Life: The Nature of It, and Ways One Might Live One’s
They wanted some kind of plan, something that would show that there was a future for them, but it was too soon for them to see it. You know how it is — when we’re young we don’t know how we want to live. We don’t even know what there is to want. We only know conventional names. We only recognize commonplace models. It takes years for us to see how many ways there are to live.
Herb ’n’ Lorna, Chapter 17
I have revelled in my littleness and irresponsibility. It has relieved me of the harassing desire to live, I feel content to live dangerously, indifferent to my fate; I have discovered I am a fly, that we are all flies, that nothing matters. It’s a great load off my life, for I don't mind being such a micro-organism— to me the honour is sufficient of belonging to the universe — such a great universe, so grand a scheme of things. Not even Death can rob me of that honour. For nothing can alter the fact that I have lived; I have been I, if for ever so short a time.
Wilhelm Nero Pilate Barbellion (Bruce Frederick Cummings), The Journal of a Disappointed Man
Aristotle distinguished three ways of life (bioi) which men might choose in freedom, that is, in full independence of the necessities of life and the relationships they originated. This prerequisite of freedom ruled out all ways of life chiefly devoted to keeping one’s self alive. … The remaining three ways of life have in common that they were concerned with the “beautiful,” that is, with things neither necessary nor merely useful: the life of enjoying bodily pleasures in which the beautiful, as it is given, is consumed; the life devoted to the matters of the polis, in which excellence produces beautiful deeds; and the life of the philosopher devoted to inquiry into, and contemplation of, things eternal, whose everlasting beauty can neither be brought about through the producing interference of man nor be changed through his consumption of them.
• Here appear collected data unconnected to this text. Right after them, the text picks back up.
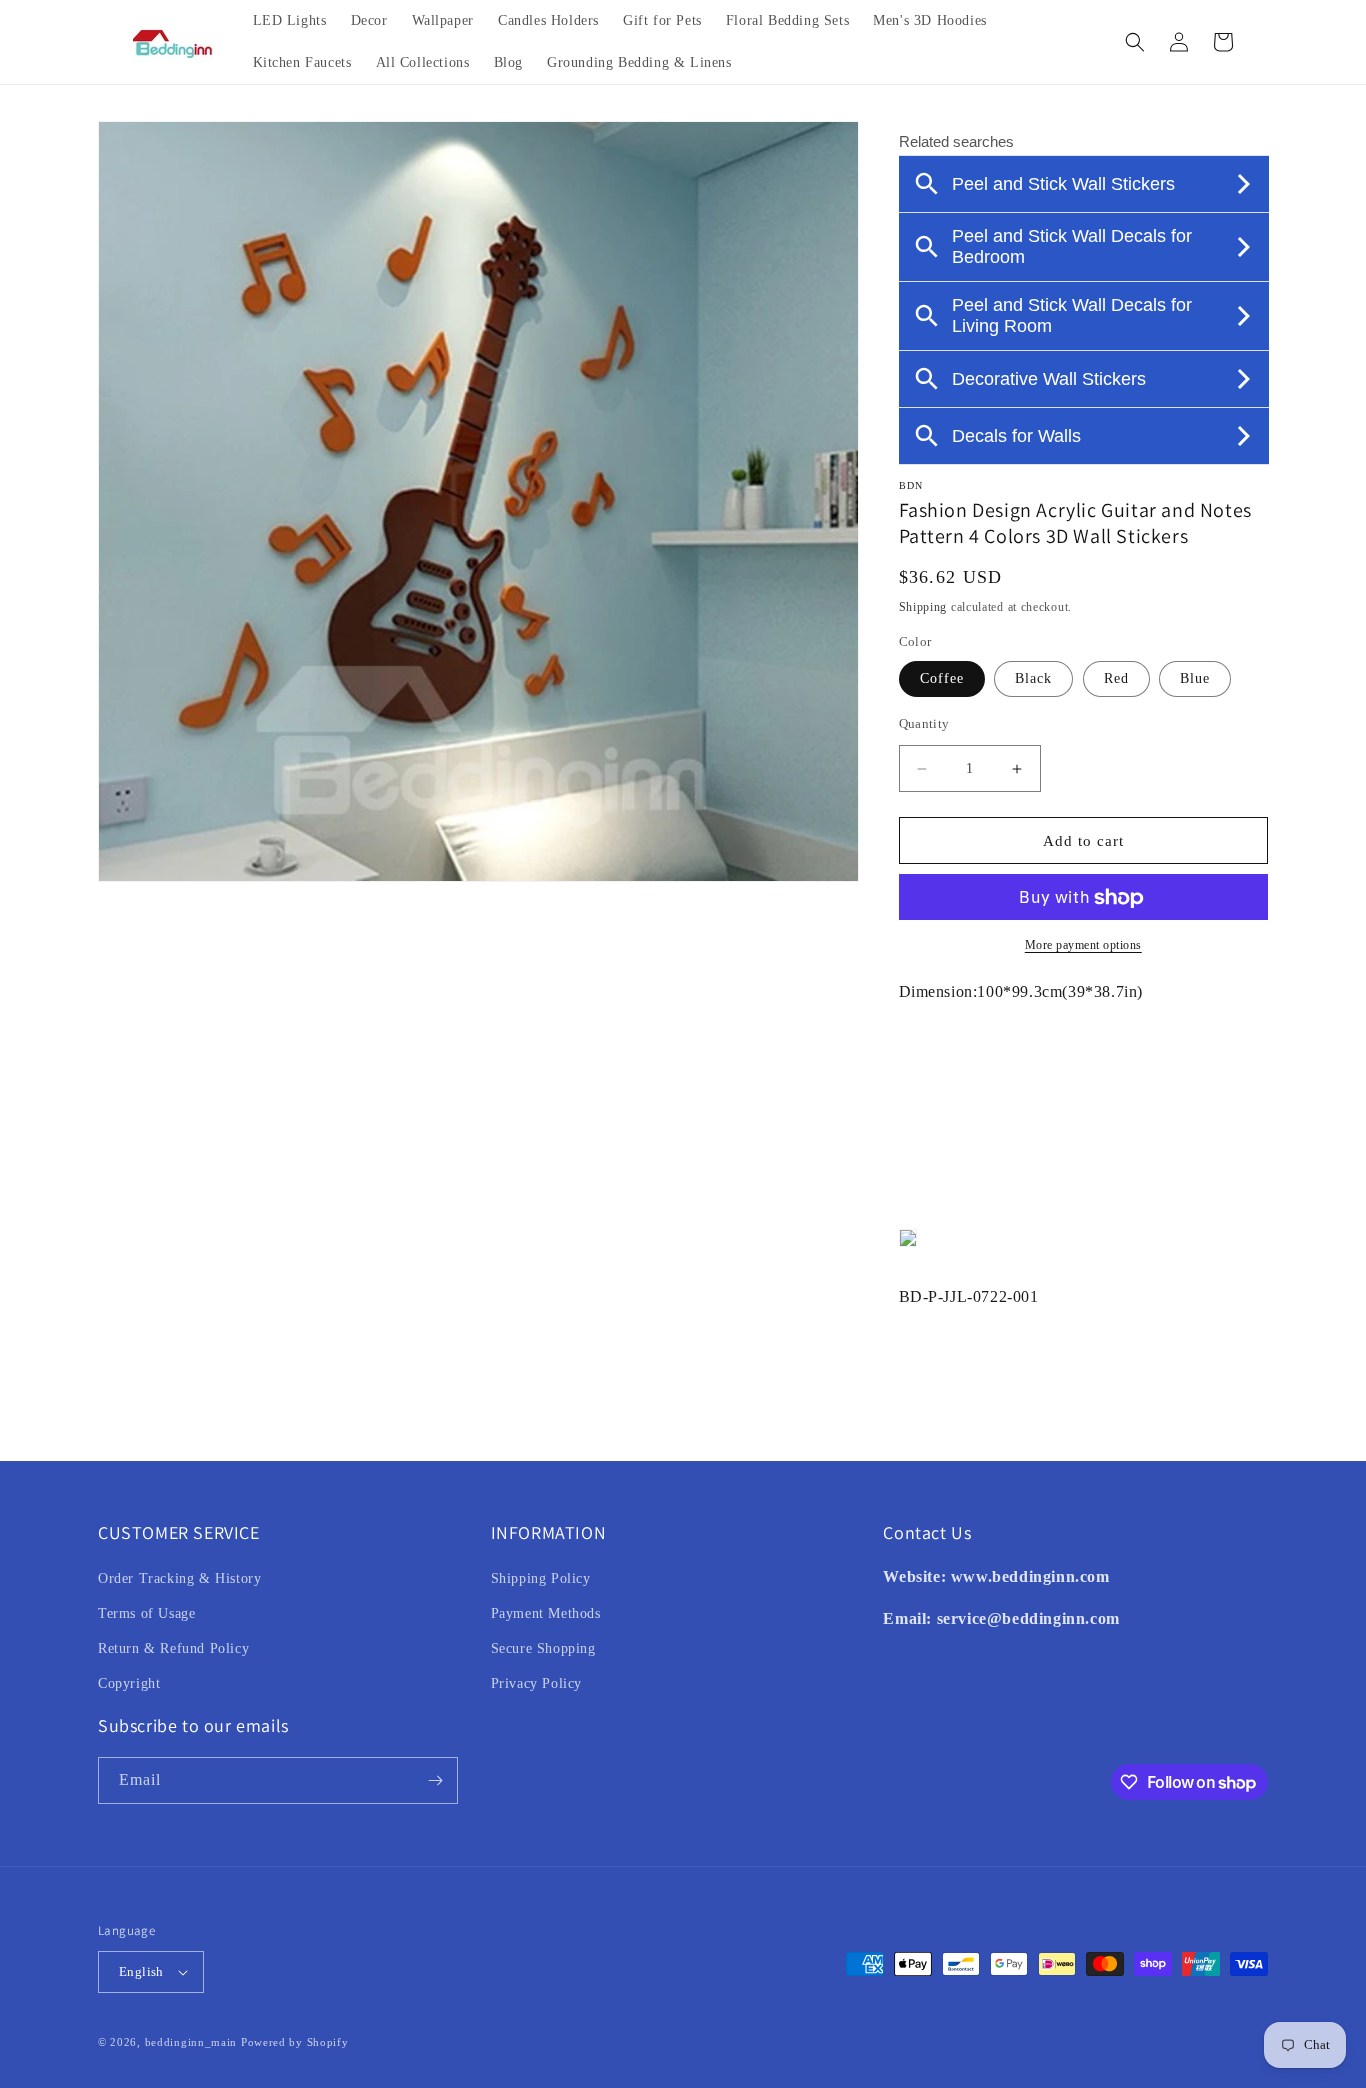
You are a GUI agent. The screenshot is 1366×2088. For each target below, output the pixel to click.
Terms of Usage (146, 1613)
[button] (1135, 42)
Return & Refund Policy (173, 1648)
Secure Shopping (543, 1648)
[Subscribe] (435, 1780)
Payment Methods (546, 1613)
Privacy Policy (536, 1683)
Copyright (129, 1683)
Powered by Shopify (295, 2042)
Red (1116, 678)
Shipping (923, 607)
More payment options (1083, 946)
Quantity (924, 723)
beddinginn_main (191, 2042)
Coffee (942, 678)
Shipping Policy (541, 1578)
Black (1033, 678)
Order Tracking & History (179, 1578)
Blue (1195, 678)
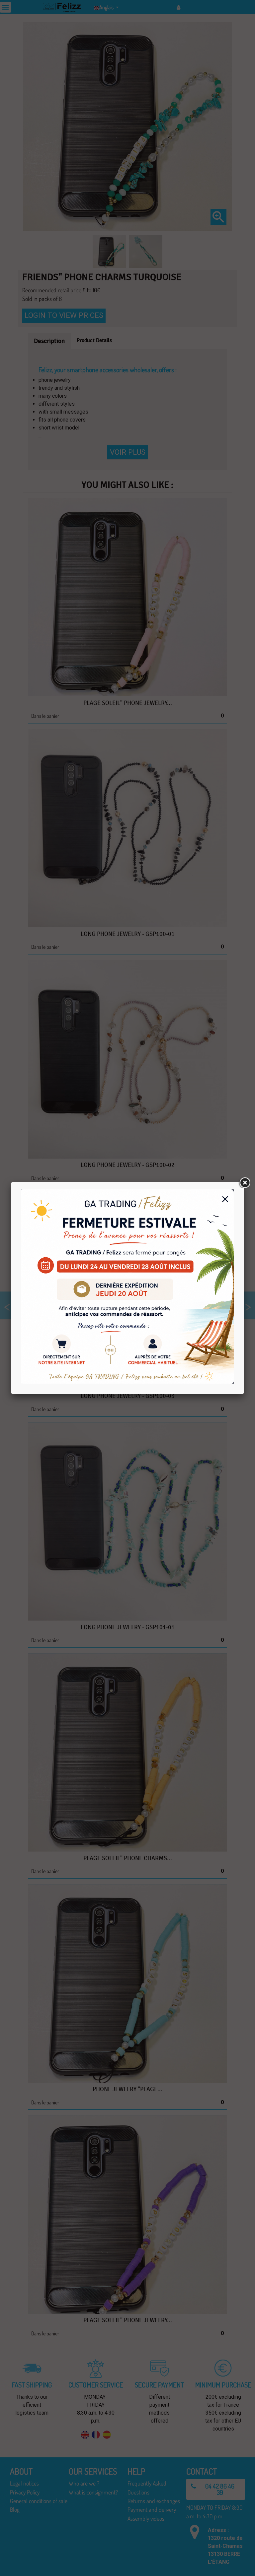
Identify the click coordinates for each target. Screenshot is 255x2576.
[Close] (244, 1182)
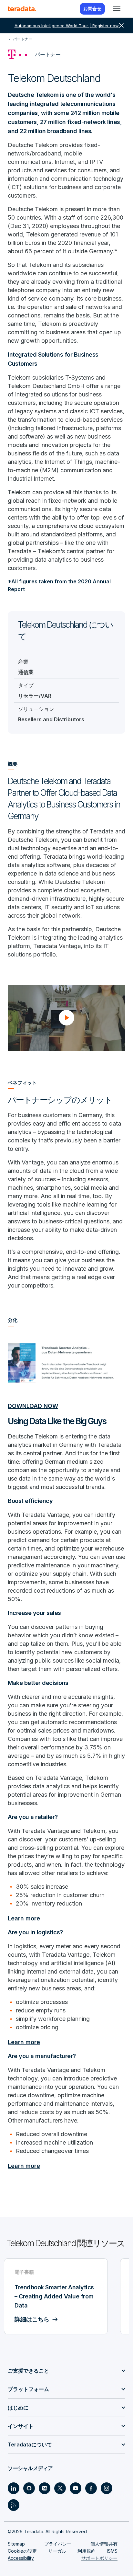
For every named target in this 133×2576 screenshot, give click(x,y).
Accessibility (21, 2558)
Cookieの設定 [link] (22, 2551)
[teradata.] (22, 9)
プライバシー (57, 2544)
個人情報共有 (104, 2544)
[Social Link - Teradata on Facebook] (91, 2488)
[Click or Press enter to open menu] (116, 8)
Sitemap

Given this irredeemable state of affairs, given a life we were given we know not how and will lose we know not when, given the ten thousand chess games that make up the struggles of life lived in society, given the tedium of vainly contemplating what will never be achieved […] — what can the wise man do but beg for rest, for a respite from having to think about living (as if having to live were not enough), for a small space in the sun and the open countryside and at least the dream that somewhere beyond the mountains there is peace.
We are great fools. “He has spent his life in idleness,” we say; “I have done nothing today.” What, have you not lived? That is not only the fundamental but the most illustrious of your occupations. . . . To compose our character is our duty, not to compose books, and to win, not battles and provinces, but order and tranquility in our conduct. Our great and glorious masterpiece is to live appropriately.
Life is rather like a tin of sardines: we’re all of us looking for the key.